Race in America:
Canada’s Shame
By Mike Bennighof, Ph.D.
May 2022
On 9 April 1920, the Japanese Canadian Association dedicated the Japanese Canadian War Memorial in Vancouver’s Stanley Park. The Memorial, modeled on the traditional Kasuga lantern, includes an “eternal flame of memory” for the 54 Japanese-Canadians killed in action in the Great War while fighting for their country.
On 24 February 1942, Canadian Prime Minister Mackenzie King ordered the eternal flame extinguished. Not satisfied with that desecration, in the following days the King government would direct that 23,000 people of Japanese ancestry, about 12,000 of them Canadian citizens, be seized and deported to concentration camps in the interior of Canada.
Unlike the United States, Canada formed no ethnic Japanese units during the Second World War; Japanese-Canadians were barred from enlisting in the Canadian armed forces for most of the war, though the Canadian Army did retain the 32 Nisei soldiers who had enlisted before the Pearl Harbor attack.
Japanese immigration to Canada began with Manzo Nagano, a salmon fisherman who arrived in British Columbia in 1877. Others followed, sparking confrontations with white residents as they went to work in a variety of occupations rather than restrict themselves to low-wage, unskilled labor as the previous wave of Chinese arrivals had done. In 1907, American laws forbidding Japanese immigration diverted perhaps 7,000 Japanese to British Columbia, resulting in anti-Japanese riots in Vancouver. Afterwards, Canada set a quota of 400 Japanese male immigrants allowed per year, and any number of women.
Unlike the United States, Canada did not restrict the ability of these immigrants or their children to seek or obtain Canadian citizenship. Instead, following a 1902 Privy Council decision that overturned lower court orders, it simply barred them from registering to vote – not only immigrants, but their descendants as well.
They fought for Canada. She put them and their children in concentration camps. Japanese-Canadian soldiers of the 10th Battalion, Canadian Expeditionary Force.
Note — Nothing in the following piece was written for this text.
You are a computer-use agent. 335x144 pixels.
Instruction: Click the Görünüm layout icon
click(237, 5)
When Canadian troops mustered for the First World War, they did not include Japanese-Canadians. The Japanese Canadian Association prevailed on the government to allow volunteers, offering to pay for the training and equipment of a Japanese-Canadian infantry battalion. In all, 277 Japanese-Canadians from British Columbia sponsored by the Japanese Canadian Association entered the Army, and about 125 others who successfully enlisted in other provinces. In addition to the 54 killed, 92 more were wounded. Thirteen Japanese-Canadians received the Military Medal for Bravery.
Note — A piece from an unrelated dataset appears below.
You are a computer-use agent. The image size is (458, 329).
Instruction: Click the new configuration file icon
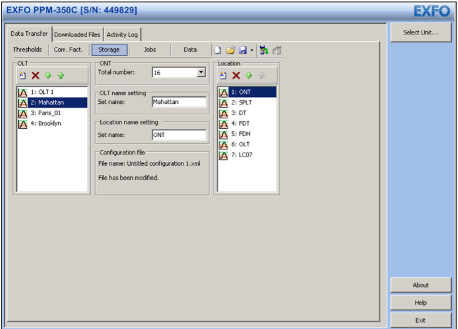(x=217, y=50)
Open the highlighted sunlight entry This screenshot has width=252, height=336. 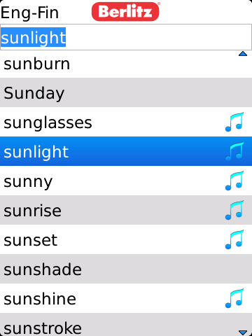pyautogui.click(x=126, y=151)
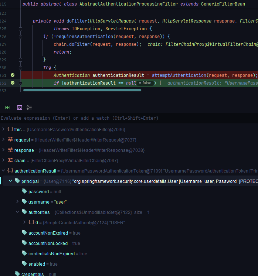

Additional legal restrictions, mostly within the fishing industry, appeared in the decades between the world wars. Those laws and labor rules led Japanese-Canadians into other industries and professions, in turn ramping up the racist anger of white Canadians. On small gain came in 1931, when the British Columbia legislature allowed Japanese-Canadian veterans of the Great War – but not any family members or descendants – to register and vote.
Veterans dedicate the Japanese Canadian War Memorial, 9 April 1920.
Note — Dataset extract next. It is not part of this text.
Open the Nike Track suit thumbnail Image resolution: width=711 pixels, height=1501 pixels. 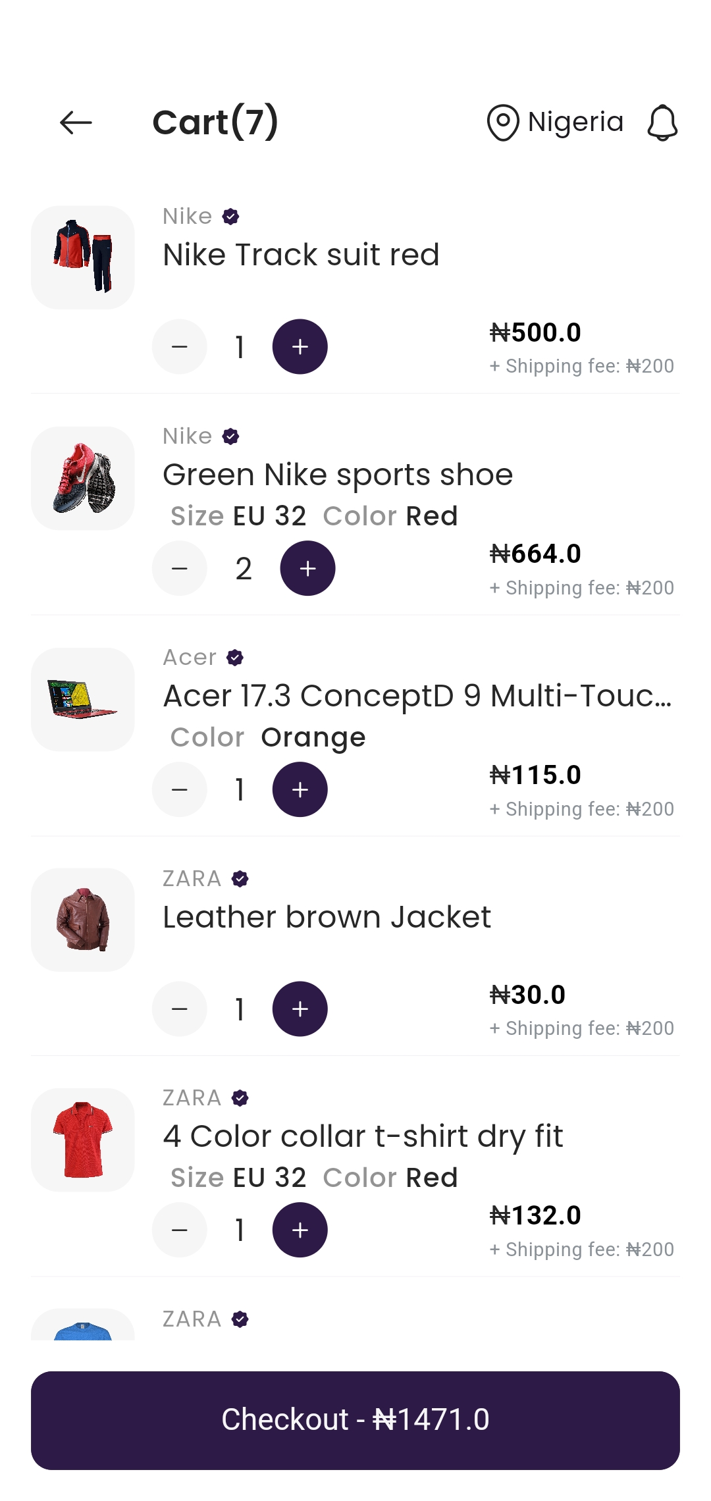coord(83,257)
The Imperial Japanese Navy’s attack did not involve Canadian forces at all, but two poorly-equipped and semi-trained Canadian infantry battalions had joined the garrison of the British crown colony of Hong Kong in November 1941. They had been there for three weeks when the Japanese attacked Hong Kong on 8 December 1941, fighting until Christmas Day. The Canadians had lost 290 killed and 493 wounded out of 1,976 troops committed to the island, not counting the wounded slaughtered by the Japanese after the Allied surrender or those who died in Japanese prison camps.
The sacrifice of the Winnipeg Grenadiers and Royal Rifles enraged the Canadian public, even before the atrocities visited on the survivors became widely known. And the white Canadian public in British Columbia had a ready target for their anger in the approximately 29,000 Japanese-Canadians living among them.
“It is the government’s plan to get these people out of B.C. as fast as possible,” promised Ian MacKenzie, a Liberal Member of Parliament from British Columbia and former Defense Minister. “It is my personal intention, as long as I remain in public life, to see that they never come back here. Let our slogan be for British Columbia: No Japs from the Rockies to the seas.”
As a first step, Canadian Pacific Railways fired every Japanese-Canadian worker on its rolls; private employers quickly did the same. The Royal Canadian Navy seized over 1,200 fishing boats owned by Japanese-Canadians. Local authorities rounded up Japanese-Canadian prostitutes, claiming that they were agents of Imperial Japanese military intelligence.
On 14 January 1942, the first internment order directed that all men aged 18 to 45 and of Japanese ancestry, regardless of their citizenship or number of generations of Canadian birth, be removed from anywhere within 100 miles of the Pacific coast. This covered almost all inhabited areas of British Columbia. Those removed went to labor camps in the British Columbia Rockies, to work on roads and fell timber, though from the start many of them refused to perform any labor and demanded their rights under Canadian law.
These Japanese-Canadians
were ripped from their homes by passenger train; others rode eastward in cattle cars.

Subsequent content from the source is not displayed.